-- Opening Marker --

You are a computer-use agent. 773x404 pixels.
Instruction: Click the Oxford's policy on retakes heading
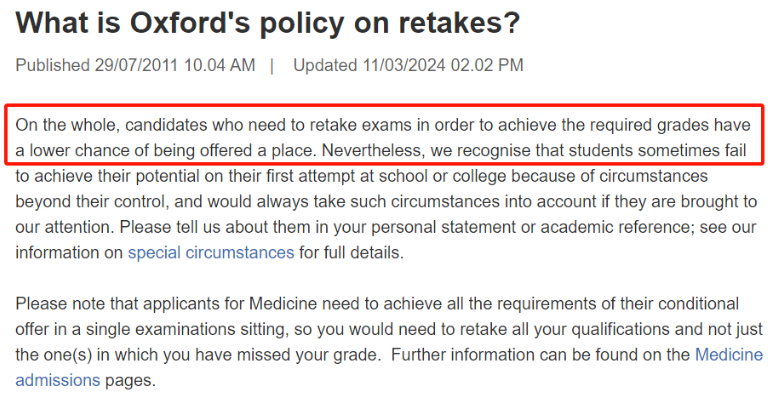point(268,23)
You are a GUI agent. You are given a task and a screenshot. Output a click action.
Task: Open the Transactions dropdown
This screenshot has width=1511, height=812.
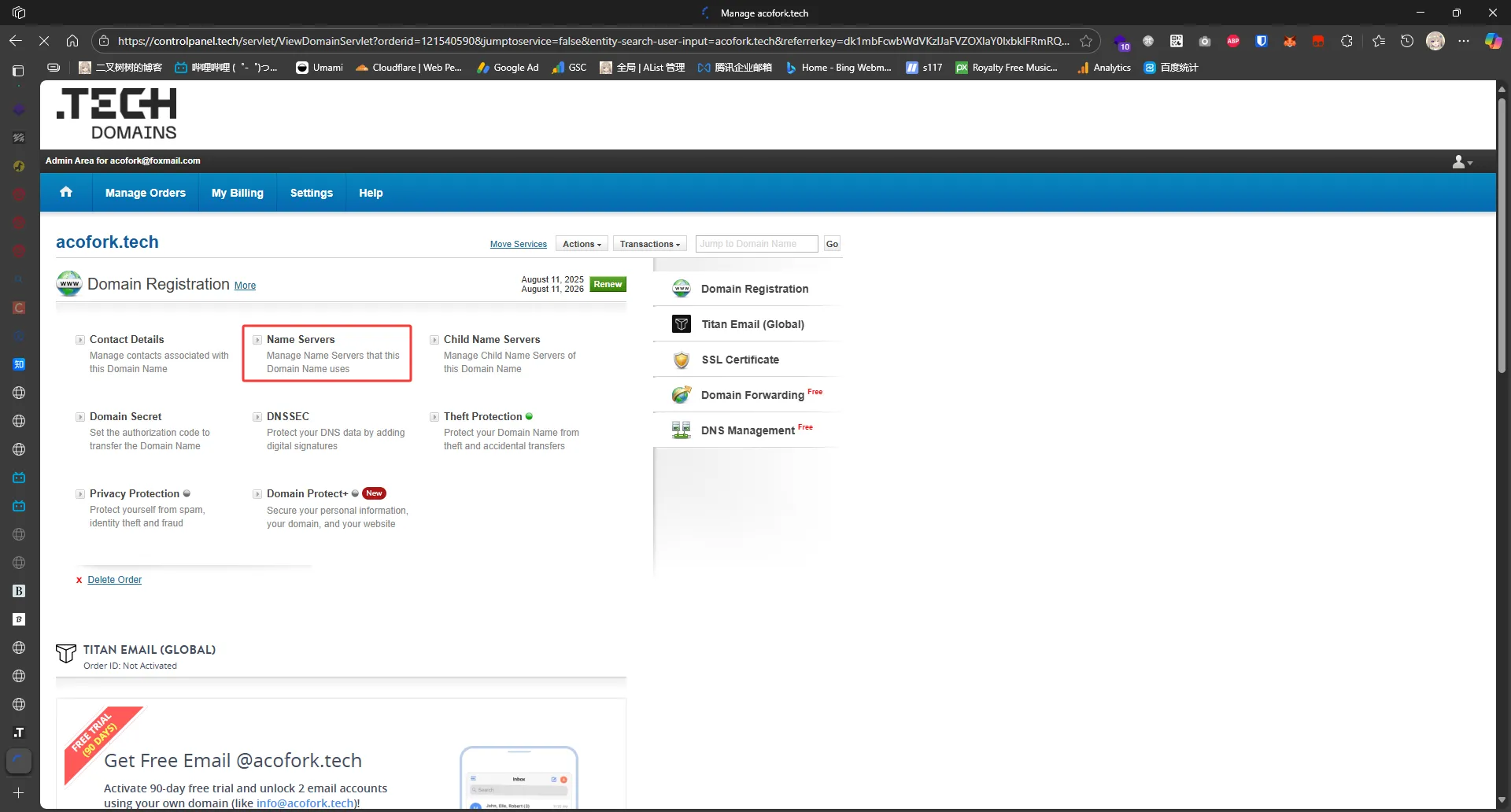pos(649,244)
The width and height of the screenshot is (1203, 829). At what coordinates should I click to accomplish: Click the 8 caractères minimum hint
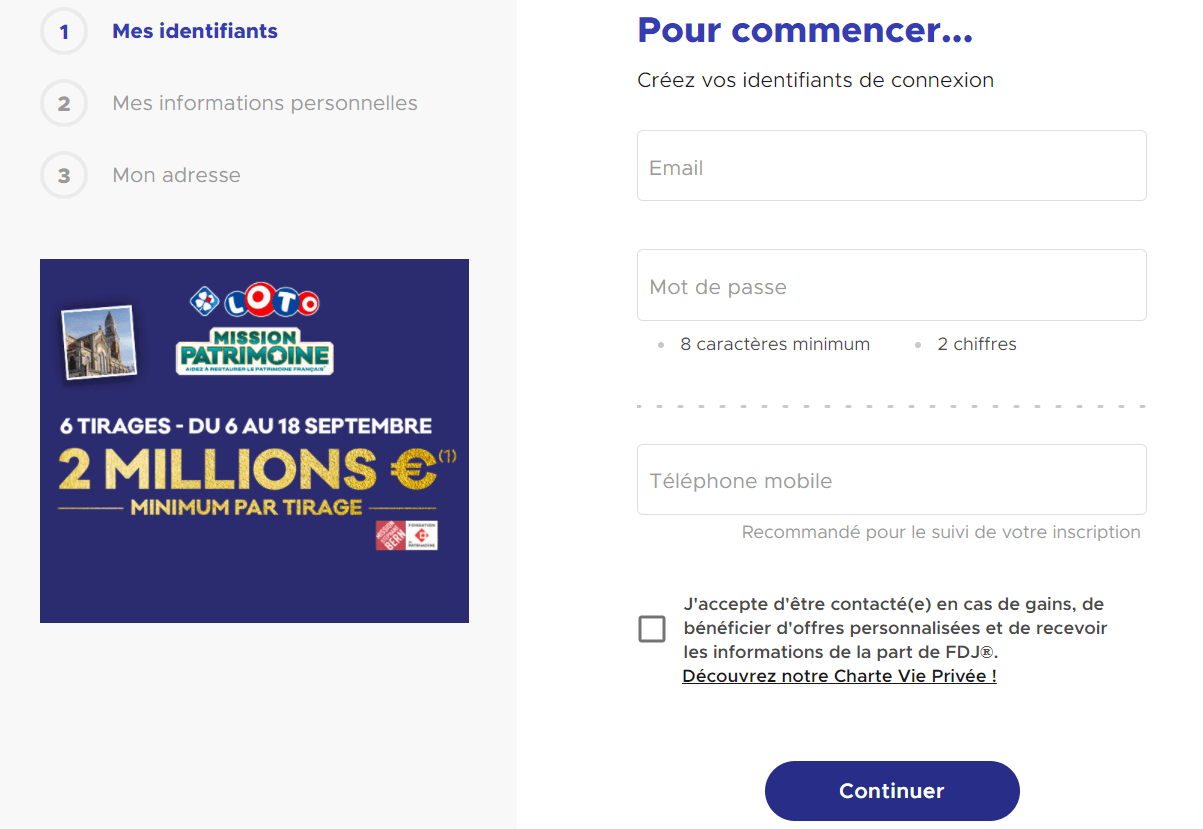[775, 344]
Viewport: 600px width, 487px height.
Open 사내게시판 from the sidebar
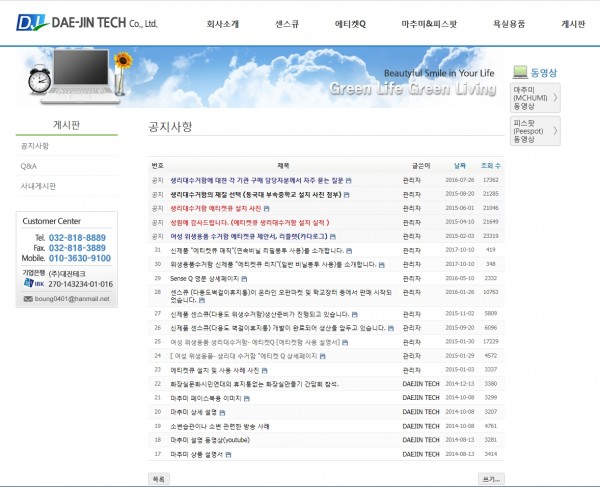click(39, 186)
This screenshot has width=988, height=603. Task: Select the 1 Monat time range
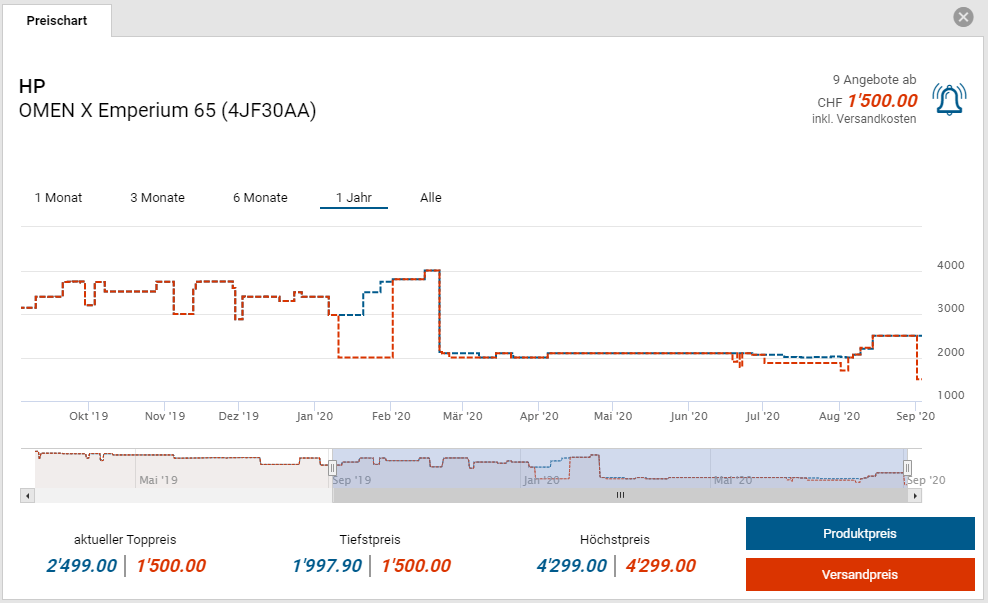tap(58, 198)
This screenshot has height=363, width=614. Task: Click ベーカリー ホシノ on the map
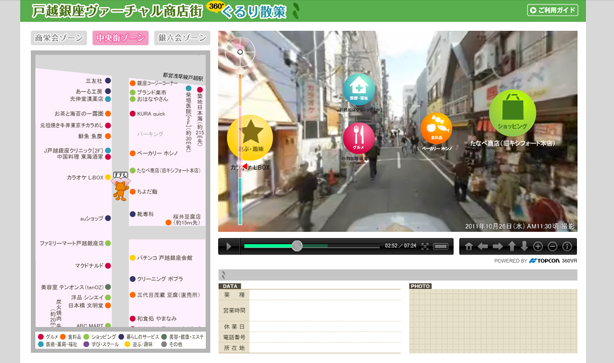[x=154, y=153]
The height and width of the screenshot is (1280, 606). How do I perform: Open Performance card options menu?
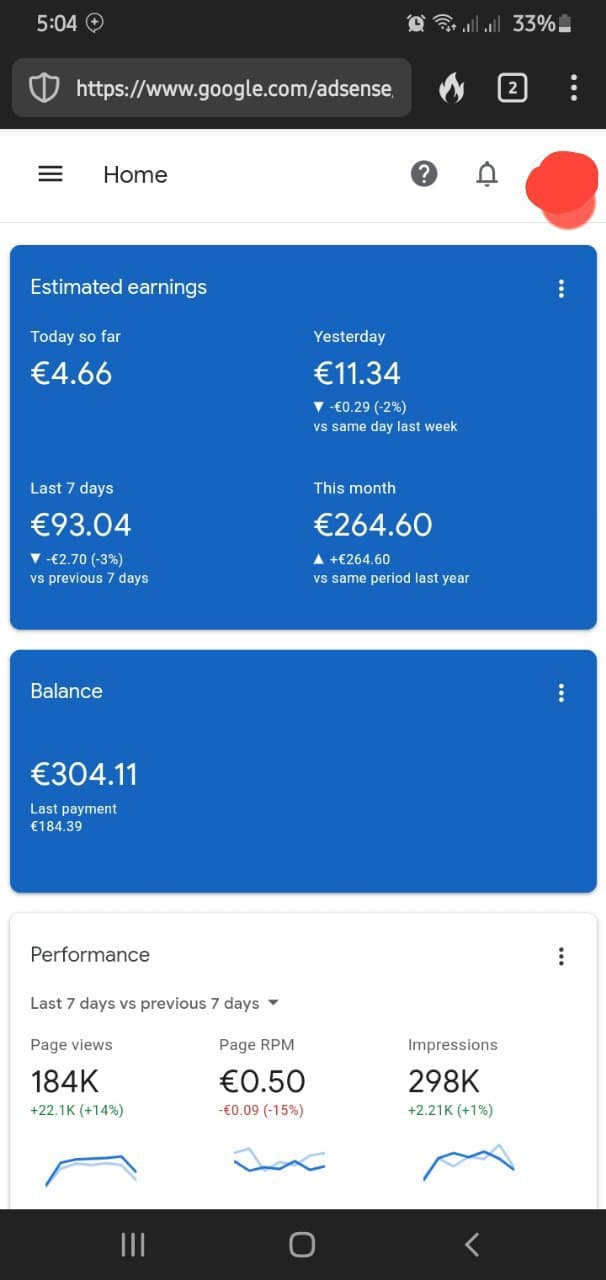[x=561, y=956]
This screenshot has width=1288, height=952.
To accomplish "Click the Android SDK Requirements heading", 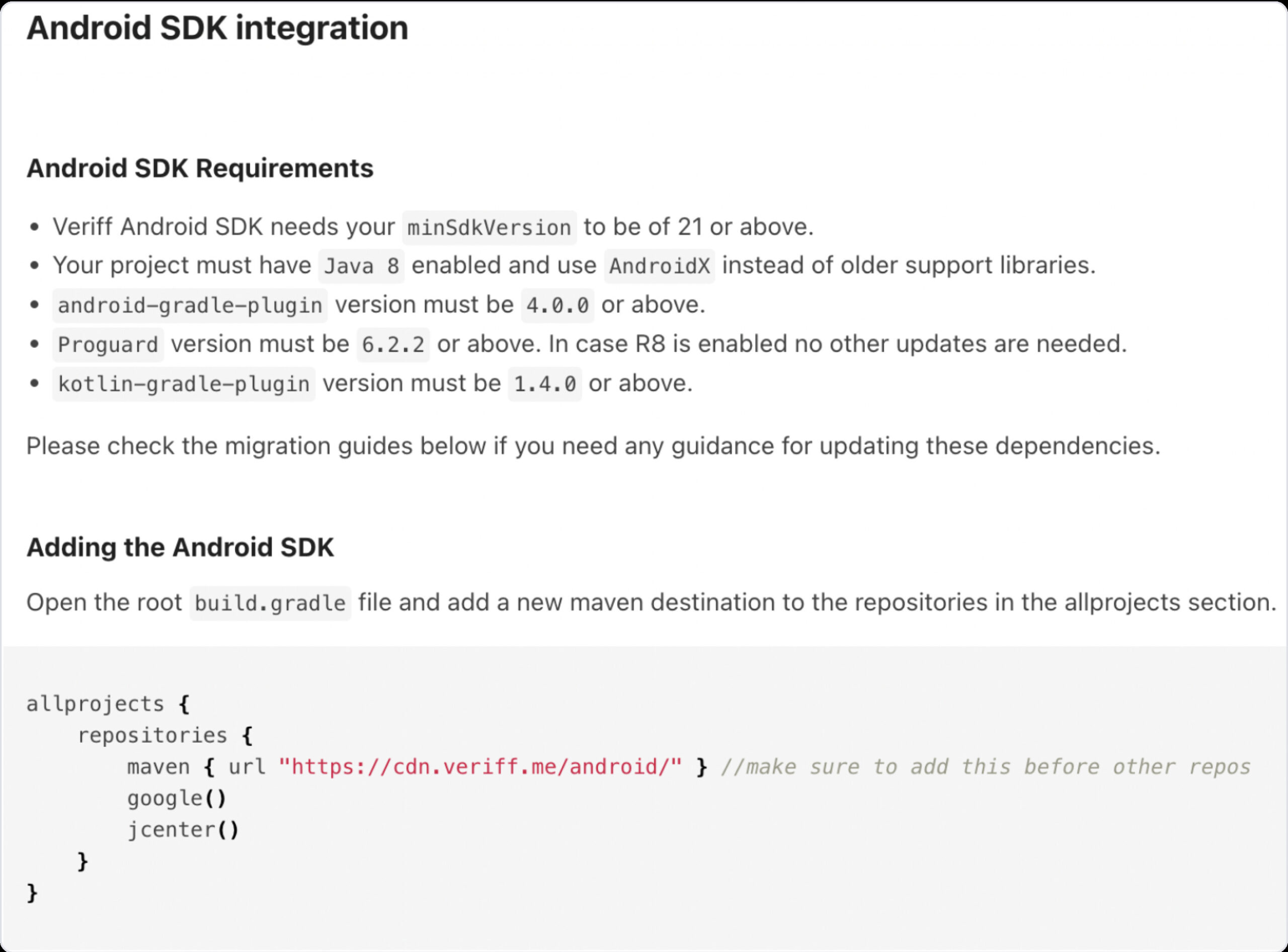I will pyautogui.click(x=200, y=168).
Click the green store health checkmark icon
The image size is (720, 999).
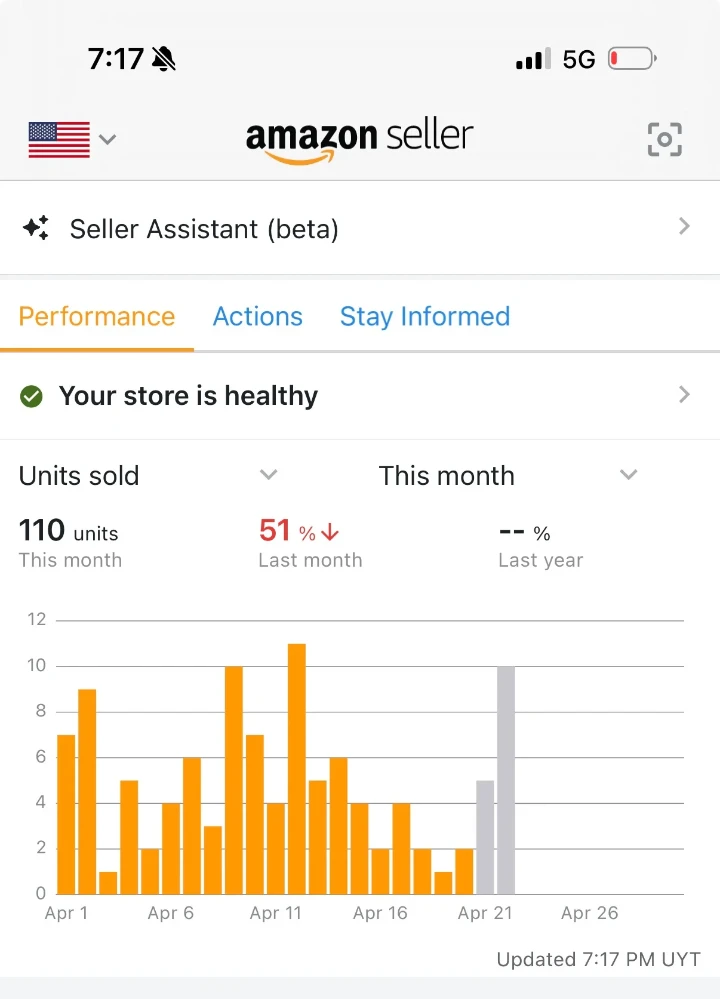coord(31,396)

-- Closing Marker --

REQUIREMENT
Report only the number of lines in the listing that contain the word "agent".

TASK RESPONSE
2